If a line in the data holds the string "will", list it.

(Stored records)
/---

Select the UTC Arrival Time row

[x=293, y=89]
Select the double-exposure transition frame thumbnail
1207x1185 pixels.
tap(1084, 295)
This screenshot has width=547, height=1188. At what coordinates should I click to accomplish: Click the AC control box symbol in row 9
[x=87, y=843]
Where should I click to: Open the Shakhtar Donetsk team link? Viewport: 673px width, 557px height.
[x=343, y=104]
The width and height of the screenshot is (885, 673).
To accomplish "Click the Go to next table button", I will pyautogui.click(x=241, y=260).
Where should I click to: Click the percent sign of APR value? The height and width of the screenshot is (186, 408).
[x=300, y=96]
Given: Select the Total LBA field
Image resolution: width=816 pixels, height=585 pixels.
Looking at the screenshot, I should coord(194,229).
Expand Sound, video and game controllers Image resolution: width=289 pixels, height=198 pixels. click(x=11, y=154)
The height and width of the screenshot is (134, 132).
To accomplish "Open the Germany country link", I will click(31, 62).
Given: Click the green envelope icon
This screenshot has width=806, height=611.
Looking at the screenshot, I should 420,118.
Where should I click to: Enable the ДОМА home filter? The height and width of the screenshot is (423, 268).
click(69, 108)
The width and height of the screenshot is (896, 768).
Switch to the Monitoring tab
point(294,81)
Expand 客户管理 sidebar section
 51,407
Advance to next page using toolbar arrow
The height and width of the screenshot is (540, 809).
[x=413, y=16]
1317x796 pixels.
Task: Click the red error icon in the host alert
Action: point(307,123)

\---

* REPLY TO THE EXERCISE
To accomplish "Click the Go to next table button", I will pyautogui.click(x=241, y=260).
To accomplish "Open the Germany country link", I will click(31, 62).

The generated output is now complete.